Dollar High (12/28/08):
Federal Reserve Interest Rates- 12/28/09 (4-week & 3-month U.S. treasuries were both at 0.01%, the weeks prior, the 4-week was at 0.00% and the 3-month at 0.03%.)

"Gold, Not So Golden in 2008, Loses Chance to Be Market Star: 'Get-Me-Out Effect' Offsets Metal's Appeal as a Haven" - 12/29/08- WSJ
Dow Low (3/9/09):
Federal Reserve Interest Rates- 3/2/09 (4-week & 3-month treasuries rose to 0.18 & 0.30%, respectively.)

Korea's Crisis of Confidence - 3/4/09- WSJ

Mexico Steps Up Dollar Sales Central Bank's Move Seen as Effort to Stem Peso's Free Fall - 3/6/09- WSJ

Foreigners Sweat as Chinese Firms Teeter No Road Map Exists in Bankruptcy Cases; Like a Rubik's Cube- 3/5/09- WSJ

Will Value Investors Win the Day?: Wait Five Years and See.  In today's market, people may lose a lot of money before they make more. Yet even times like these could prove profitable in the long run for value investors.  - 3/4/09- WSJ

New Fears as Credit Markets Tighten Up - 3/9/09- WSJ

By this time, oil had risen to about $50/barrel from near $30/barrel at the end of December.  Gold had risen from close to $700/oz to over $900/oz.

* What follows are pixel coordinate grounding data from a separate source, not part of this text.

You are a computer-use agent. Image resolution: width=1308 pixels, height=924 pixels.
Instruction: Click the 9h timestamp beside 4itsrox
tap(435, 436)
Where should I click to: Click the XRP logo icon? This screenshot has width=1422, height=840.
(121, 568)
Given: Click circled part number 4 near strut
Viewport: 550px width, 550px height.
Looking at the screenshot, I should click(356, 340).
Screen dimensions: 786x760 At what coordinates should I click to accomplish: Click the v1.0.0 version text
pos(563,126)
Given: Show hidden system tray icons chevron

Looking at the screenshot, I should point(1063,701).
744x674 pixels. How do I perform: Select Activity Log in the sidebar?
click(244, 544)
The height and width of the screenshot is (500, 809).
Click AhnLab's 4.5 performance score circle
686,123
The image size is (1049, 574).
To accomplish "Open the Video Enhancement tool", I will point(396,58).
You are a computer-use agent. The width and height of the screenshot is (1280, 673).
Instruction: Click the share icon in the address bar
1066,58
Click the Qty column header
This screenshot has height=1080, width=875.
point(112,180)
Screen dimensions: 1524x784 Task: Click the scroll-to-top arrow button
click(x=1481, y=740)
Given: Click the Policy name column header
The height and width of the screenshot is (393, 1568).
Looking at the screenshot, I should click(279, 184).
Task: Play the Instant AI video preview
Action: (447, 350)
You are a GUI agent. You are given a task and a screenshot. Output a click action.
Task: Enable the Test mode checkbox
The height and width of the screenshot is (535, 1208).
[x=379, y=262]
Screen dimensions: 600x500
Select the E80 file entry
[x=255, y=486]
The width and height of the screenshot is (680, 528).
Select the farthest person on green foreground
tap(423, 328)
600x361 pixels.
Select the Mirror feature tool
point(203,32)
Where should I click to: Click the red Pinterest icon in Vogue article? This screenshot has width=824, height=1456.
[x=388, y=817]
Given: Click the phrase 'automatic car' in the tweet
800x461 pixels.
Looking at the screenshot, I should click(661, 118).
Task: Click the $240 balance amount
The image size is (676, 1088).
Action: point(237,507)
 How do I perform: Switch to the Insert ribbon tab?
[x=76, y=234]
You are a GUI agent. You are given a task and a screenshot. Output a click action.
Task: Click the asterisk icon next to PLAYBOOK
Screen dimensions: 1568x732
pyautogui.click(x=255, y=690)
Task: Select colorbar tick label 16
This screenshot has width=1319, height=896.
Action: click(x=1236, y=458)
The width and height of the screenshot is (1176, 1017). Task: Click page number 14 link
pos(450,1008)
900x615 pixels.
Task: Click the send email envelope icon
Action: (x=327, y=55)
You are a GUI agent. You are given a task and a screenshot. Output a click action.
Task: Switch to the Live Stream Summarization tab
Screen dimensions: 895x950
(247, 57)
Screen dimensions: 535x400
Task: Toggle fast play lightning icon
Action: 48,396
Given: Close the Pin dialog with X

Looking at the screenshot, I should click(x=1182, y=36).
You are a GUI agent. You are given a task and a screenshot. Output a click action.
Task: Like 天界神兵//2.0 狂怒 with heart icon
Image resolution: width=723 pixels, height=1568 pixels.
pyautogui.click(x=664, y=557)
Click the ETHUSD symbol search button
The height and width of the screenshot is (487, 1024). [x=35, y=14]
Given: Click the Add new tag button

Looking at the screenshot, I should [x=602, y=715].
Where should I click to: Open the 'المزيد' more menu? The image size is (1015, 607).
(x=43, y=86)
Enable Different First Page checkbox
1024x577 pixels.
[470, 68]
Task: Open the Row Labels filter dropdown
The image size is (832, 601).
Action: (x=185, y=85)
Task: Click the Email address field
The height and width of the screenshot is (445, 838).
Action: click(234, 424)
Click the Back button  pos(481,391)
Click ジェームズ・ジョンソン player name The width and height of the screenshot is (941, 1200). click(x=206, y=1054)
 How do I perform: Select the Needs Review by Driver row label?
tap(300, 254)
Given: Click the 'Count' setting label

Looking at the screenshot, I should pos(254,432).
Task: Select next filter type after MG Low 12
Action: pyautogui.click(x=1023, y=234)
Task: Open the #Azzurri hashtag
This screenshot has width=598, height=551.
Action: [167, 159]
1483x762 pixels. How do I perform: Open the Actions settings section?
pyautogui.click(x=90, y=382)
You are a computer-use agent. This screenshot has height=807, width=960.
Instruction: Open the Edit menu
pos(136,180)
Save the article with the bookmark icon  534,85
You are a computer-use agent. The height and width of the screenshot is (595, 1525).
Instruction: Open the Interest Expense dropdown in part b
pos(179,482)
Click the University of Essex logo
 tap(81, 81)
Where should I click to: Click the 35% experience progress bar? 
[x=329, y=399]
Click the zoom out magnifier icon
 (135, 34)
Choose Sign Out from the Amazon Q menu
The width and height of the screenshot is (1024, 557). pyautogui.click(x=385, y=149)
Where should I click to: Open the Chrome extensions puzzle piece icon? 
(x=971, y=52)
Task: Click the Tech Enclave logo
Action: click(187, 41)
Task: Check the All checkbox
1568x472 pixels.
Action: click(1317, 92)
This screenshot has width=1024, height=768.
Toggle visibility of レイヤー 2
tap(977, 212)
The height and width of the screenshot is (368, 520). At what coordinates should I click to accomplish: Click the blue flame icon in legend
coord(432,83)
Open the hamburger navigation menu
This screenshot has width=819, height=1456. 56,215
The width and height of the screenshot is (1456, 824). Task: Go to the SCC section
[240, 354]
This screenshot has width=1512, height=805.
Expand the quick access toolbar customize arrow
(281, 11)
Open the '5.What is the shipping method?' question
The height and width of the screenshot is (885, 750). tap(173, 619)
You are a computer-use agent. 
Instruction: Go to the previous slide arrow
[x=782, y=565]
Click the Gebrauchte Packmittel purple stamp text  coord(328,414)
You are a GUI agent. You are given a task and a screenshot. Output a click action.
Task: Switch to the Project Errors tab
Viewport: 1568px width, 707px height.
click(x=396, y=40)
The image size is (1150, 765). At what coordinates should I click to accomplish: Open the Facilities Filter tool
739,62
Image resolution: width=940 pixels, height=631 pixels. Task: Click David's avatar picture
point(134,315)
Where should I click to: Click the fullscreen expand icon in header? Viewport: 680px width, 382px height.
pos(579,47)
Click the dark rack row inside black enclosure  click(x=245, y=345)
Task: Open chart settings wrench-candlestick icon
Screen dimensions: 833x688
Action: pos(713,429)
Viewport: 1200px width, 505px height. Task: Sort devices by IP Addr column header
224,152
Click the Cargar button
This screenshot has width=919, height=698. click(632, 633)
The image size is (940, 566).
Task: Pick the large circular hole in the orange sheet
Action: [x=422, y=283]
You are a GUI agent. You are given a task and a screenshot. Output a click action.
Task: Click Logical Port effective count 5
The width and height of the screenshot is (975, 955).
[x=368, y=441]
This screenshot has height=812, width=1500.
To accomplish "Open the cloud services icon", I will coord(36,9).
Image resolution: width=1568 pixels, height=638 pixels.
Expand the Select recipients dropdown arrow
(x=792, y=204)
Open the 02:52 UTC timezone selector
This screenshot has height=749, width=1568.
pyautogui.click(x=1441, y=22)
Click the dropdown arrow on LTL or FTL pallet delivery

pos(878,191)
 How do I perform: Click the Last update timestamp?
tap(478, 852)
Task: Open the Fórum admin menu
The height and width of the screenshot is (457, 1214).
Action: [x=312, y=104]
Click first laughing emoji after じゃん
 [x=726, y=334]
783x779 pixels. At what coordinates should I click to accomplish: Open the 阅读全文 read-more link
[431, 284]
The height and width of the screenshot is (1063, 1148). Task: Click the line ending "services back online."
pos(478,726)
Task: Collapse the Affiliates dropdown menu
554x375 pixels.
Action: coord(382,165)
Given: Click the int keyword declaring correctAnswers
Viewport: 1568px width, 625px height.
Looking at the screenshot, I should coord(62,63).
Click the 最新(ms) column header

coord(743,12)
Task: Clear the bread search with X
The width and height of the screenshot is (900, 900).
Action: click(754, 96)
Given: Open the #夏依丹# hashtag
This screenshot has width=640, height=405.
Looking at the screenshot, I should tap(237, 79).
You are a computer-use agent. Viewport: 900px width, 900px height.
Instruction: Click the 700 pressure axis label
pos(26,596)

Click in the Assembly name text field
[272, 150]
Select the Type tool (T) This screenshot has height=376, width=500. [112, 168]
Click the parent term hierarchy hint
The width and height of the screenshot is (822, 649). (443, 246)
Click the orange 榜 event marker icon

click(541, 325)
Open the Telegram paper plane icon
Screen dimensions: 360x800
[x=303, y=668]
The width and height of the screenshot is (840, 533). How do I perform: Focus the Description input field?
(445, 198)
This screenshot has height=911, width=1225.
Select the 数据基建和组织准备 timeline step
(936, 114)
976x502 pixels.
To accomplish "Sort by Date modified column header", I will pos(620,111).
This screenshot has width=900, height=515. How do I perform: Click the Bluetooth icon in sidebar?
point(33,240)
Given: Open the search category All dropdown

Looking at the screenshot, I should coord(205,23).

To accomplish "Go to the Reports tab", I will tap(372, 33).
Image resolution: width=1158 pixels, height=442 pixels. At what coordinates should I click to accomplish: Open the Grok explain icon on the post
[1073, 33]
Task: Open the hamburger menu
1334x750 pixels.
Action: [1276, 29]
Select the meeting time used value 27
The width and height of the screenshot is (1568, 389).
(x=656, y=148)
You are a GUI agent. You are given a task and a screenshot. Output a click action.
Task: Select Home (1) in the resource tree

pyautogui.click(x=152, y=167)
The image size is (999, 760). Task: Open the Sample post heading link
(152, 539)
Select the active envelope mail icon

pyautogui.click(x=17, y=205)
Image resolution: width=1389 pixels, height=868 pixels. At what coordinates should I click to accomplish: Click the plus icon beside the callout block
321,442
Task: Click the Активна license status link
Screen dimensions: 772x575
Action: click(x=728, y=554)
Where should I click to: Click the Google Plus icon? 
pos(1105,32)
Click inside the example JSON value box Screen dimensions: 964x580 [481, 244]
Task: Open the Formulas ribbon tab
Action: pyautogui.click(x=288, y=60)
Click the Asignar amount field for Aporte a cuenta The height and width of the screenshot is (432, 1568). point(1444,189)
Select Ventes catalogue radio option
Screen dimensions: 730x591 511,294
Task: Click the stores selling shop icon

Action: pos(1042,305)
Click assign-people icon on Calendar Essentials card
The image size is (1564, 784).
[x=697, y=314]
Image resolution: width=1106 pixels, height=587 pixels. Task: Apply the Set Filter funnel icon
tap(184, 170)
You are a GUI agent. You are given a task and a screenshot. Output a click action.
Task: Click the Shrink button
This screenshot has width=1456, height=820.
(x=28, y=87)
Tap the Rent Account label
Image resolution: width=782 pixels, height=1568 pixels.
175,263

I expect a steeper curve the next time the dollar reaches its high-point, as I believe it will quickly thereafter lose its appeal, but above are similar headlines that I expect going-forward, although I feel there is a high likelihood that the headlines might be more striking going-forward, now that world governments have tried to spend their way out of a recession.

For the more advanced investor or risk taker, I would consider adding an additional step by including short selling and derivatives into your investment approach until the time to switch to gold arrives.  I, personally, started to take this step last week by purchasing put options.  I will detail my purchases in coming articles and in a timely manner.

However, while one can dramatically increase their wealth using these investment vehicles, it is important to note that one can also lose a lot of money too.  Therefore, I would advise one to take small steps and to learn as much as one can about these approaches prior to using them.  For most, the best approach will probably be to stick with the 2-step program, as conserving one's wealth is the most important part of investing.

In coming articles, I will further explain why I believe that gold is at a temporary high and why I believe it will fall, along with the other goods.  I will also share my personal trades, both good and bad, so that you can learn with me through this tremulous period.